Neste fim de ciclo, a compreensão do divino que nos religa, agora e sempre, aos ciclos da natureza, fica completa. Compreendemos e acreditamos (consciência da fé) na comunhão dos homens para com a totalidade da criação, ou seja, que Somos Todos Um. É esta a síntese de todo o processo Zodiacal!

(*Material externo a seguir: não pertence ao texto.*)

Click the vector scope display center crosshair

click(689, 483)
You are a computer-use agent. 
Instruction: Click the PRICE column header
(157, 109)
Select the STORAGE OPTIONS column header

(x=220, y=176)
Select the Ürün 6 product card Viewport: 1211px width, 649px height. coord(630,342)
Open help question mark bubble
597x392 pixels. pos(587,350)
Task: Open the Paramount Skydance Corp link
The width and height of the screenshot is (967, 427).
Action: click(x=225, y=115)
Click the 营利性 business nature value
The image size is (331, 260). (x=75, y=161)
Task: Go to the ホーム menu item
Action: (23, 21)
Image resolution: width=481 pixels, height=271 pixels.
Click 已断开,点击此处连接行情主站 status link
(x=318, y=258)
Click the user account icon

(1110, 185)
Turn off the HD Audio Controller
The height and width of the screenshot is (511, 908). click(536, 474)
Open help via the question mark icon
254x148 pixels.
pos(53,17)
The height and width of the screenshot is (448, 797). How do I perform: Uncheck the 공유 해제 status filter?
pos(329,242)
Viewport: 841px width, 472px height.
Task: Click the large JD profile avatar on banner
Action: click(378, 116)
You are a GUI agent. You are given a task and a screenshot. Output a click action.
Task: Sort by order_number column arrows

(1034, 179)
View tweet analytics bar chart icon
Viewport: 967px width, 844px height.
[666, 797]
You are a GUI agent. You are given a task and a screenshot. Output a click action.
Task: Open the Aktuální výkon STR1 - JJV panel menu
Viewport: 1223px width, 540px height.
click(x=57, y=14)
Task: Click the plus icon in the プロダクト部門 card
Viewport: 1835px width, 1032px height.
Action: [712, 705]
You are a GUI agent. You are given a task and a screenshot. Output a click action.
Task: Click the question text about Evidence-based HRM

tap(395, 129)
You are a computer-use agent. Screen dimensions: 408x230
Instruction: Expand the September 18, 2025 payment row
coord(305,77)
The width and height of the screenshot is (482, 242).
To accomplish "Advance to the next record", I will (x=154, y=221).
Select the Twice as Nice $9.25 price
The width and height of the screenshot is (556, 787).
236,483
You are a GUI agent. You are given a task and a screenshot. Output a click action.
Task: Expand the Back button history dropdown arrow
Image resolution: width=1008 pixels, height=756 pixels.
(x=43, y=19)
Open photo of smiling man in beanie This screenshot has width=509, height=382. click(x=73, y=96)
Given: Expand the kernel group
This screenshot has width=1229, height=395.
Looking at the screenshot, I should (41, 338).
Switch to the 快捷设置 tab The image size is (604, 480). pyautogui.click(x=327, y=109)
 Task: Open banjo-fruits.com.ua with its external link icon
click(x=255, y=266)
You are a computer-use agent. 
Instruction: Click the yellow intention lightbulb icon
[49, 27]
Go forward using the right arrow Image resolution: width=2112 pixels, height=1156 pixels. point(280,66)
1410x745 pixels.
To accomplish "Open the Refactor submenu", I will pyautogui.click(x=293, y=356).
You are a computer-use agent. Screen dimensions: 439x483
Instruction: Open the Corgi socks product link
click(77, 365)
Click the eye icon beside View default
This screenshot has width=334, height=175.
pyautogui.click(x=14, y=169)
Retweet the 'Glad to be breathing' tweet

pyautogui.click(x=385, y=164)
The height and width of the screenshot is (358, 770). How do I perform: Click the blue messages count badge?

Perdoamos e esquecemos, relaxamos e sabemos que tudo aquilo que termina também recomeça, mas com a possibilidade de um renascer mais criativo e evoluído pela experiência assimilada e o amor incondicional a todo o processo.

Em Capricórnio geramos a ambição e o impulso para criar estruturas práticas, concretas e duradouras num tempo que sirva o coletivo, em Aquário espalhamos o Néctar dos Deuses por todos os irmãos de forma intuitiva e indiscriminada e em Peixes reconhecemos a Alma Universal[5] que verdadeiramente somos, onde Todos Somos Um, num encontro interno com essa alma gentil e gentia que une todos os opostos e contradições, culturas e religiões e que nos leva ao conhecimento e à prática espiritual sem mácula, onde cada um de nós se dilui no universo inteiro, ou como escrito nas belíssimas palavras do grande poeta,
“Sentir tudo de todas as maneiras,
Viver tudo de todos os lados,
Ser a mesma coisa de todos os modos possíveis ao mesmo tempo,
Realizar em si toda a humanidade de todos os momentos
Num só momento difuso, profuso, completo e longínquo.”
Passagem das Horas, Álvaro de Campos


Pela União das Almas, na Luz da Consciência[6]

14 de Dezembro de 2017





[1] Constelação localizada no céu meridional e uma das mais fáceis de reconhecer apesar de ser a menor das 88 constelações modernas. Seu nome significa Cruz em latim e é comumente conhecida como Cruzeiro do Sul. Muito conhecida na antiguidade e em particular pelos navegantes.
[2] Águas aéreas, perceptíveis à alma e não ao corpo.
[3] “Em verdade, em verdade vos digo; se o grão de trigo, caindo na terra, não morrer, fica ele só, mas se morrer, produz muito fruto”, João 12:24
[4] Frase final da Ode Triunfal de Álvaro de Campos.
[5] Ou Superalma Universal: todas as almas individuais unidas numa mesma alma.
[6] Citação de Maria Flávia de Monsaraz.